Clinical usefulness of serum isocitrate dehydrognase as a marker of centrilobular hepatic necrosis in patients with hyperthyroidism.
- Author:
Won Bum CHOI
1
;
Young Hwa CHUNG
;
Sung Ae JUNG
;
Byung Cheol SONG
;
Jeong A KIM
;
Jung Weon KIM
;
Il Han SONG
;
Woo Young CHANG
;
Young Kee SHONG
;
Yung Sang LEE
;
Dong Jin SUH
Author Information
1. Department of Internal Medicine, University of Ulsan College of Medicine, Asan Medical Center, Seoul.

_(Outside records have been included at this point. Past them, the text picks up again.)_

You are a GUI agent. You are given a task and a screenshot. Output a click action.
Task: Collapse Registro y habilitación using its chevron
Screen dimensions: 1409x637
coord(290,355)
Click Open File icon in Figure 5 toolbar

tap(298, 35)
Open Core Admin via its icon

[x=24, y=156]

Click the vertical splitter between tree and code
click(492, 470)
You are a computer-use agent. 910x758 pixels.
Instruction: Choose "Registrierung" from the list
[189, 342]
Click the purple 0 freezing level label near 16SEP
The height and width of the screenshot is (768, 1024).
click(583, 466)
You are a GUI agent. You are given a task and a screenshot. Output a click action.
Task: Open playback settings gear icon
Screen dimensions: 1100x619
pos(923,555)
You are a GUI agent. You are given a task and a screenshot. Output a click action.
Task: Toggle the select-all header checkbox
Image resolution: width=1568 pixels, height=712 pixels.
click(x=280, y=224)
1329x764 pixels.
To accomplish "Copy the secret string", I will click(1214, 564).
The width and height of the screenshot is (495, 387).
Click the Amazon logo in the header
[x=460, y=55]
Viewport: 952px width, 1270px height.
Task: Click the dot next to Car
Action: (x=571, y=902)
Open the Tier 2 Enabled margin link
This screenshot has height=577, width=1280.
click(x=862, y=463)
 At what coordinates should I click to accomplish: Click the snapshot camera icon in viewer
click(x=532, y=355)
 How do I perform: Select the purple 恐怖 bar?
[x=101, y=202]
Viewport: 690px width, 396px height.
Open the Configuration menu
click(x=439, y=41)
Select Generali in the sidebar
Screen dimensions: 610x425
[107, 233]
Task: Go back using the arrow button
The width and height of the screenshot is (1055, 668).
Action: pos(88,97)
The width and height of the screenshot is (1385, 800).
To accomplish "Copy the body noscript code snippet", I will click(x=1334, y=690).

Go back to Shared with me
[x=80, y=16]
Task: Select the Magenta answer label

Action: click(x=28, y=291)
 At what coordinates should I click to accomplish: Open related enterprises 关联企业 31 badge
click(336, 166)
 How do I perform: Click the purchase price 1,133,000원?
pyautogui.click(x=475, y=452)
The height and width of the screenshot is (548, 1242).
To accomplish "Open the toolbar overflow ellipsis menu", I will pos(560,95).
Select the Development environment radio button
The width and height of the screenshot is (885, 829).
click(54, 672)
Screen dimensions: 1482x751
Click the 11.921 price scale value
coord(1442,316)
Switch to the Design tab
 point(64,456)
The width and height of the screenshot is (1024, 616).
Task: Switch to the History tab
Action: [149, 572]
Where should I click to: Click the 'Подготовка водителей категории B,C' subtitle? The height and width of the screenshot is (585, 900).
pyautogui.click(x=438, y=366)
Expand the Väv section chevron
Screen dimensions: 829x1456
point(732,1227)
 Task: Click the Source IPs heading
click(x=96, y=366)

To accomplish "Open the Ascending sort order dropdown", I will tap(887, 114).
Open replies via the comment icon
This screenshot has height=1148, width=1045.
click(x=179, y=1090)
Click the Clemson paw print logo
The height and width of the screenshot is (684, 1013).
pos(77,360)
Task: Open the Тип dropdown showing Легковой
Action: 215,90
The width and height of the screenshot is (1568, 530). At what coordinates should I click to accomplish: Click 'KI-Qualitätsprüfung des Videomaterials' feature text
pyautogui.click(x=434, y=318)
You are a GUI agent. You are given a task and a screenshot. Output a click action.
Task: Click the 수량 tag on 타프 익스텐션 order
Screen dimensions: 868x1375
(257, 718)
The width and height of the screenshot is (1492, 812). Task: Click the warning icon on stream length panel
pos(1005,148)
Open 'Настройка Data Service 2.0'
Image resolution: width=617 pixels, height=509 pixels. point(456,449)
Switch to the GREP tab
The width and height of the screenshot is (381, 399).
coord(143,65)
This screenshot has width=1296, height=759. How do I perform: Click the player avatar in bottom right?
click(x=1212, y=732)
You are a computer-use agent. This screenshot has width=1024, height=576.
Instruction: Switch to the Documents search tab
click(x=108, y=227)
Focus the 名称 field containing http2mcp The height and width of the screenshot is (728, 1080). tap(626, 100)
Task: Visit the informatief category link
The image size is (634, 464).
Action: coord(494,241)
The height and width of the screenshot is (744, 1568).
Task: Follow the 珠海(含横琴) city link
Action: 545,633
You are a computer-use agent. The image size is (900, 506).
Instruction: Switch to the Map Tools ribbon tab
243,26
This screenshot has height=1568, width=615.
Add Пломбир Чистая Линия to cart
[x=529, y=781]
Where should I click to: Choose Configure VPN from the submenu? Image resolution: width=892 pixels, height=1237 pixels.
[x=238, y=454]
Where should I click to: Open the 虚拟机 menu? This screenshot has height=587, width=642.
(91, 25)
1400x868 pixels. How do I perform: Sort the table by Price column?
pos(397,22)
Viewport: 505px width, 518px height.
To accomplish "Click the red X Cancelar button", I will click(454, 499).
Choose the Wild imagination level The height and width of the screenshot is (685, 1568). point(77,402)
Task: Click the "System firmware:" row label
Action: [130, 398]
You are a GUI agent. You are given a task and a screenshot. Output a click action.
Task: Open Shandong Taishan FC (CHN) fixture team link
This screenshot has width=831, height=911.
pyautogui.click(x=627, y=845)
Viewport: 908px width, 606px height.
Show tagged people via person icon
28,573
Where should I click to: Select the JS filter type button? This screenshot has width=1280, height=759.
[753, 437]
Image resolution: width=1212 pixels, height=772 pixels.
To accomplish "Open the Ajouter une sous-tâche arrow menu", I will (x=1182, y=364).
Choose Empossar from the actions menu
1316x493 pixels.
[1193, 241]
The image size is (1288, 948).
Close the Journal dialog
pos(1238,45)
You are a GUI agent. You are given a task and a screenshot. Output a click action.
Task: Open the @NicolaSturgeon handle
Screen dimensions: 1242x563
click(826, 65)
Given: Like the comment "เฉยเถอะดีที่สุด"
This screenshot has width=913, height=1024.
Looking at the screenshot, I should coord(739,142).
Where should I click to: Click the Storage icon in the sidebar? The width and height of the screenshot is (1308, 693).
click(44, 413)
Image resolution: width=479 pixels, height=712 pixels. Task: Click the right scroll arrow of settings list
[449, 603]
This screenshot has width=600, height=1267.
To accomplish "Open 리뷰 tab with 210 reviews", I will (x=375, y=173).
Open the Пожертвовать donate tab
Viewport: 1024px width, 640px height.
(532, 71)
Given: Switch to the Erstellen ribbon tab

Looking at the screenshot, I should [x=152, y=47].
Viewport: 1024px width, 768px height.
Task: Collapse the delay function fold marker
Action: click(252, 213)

- Publication Type:Original Article
- Keywords:
Isocitrate dehydrogenase (ICDH);
Hyperthyroidism;
Centrilobular;
Periportal;
Hepatic necrosis
- MeSH:
Alanine Transaminase;
Fluconazole;
Follow-Up Studies;
Hepatitis;
Humans;
Hyperthyroidism*;
Isocitrate Dehydrogenase;
Necrosis*;
Prognosis;
Thyroid Gland;
Thyroxine;
Triiodothyronine
- From:Korean Journal of Medicine
2000;58(2):189-196
- CountryRepublic of Korea
- Language:Korean
-
Abstract:
BACKGROUND: The zonal differentiation of hepatic necrosis is important in the aspect of treatment, follow-up and prognosis of patients. The purpose of this study was evaluating the clinical usefulness of serum isocitrate dehydrogenase (ICDH) as a marker of centrilobular hepatic necrosis in patients with hyperthyroidism. METHODS: We determined the serum ICDH and alanine aminotransferase (ALT) activities in 56 patients with hyperthyroidism, 16 patients with chronic viral hepatitis, and 17 normal controls. RESULTS: The activities of serum ICDH were significantly higher in patients with hyperthyroidism than those of patients with chronic viral hepatitis or normal control (p< 0.01), even though those of serum ALT were higher in patients with chronic viral hepatitis (p< 0.01). The ratio of serum ICDH and ALT activities were markedly different between the patients with hyperthyroidism and chronic viral hepatitis (p< 0.001). There was a significant correlation between the serum ICDH and ALT activities in patients with hyperthyroidism as well as in those with chronic viral hepatitis (p< 0.05). In patients with hyperthyroidism, the serum ICDH levels were more significantly correlated with serum triiodothyronine (T3) than thyroxine (T4) levels. In a patients with hyperthyroidism and elevated ALT levels, the serum ICDH activity decreased progressively and was normalized ultimately, as serum ALT level and thyroid function were normalized with antithyroid medication. CONCLUSION: The serum ICDH or ratio of serum ICDH and ALT activities might be useful clinically in differentiating the centrilobular from periportal hepatic necrosis, and following up the degree of hepatic necrosis in patients with hyperthyroidism.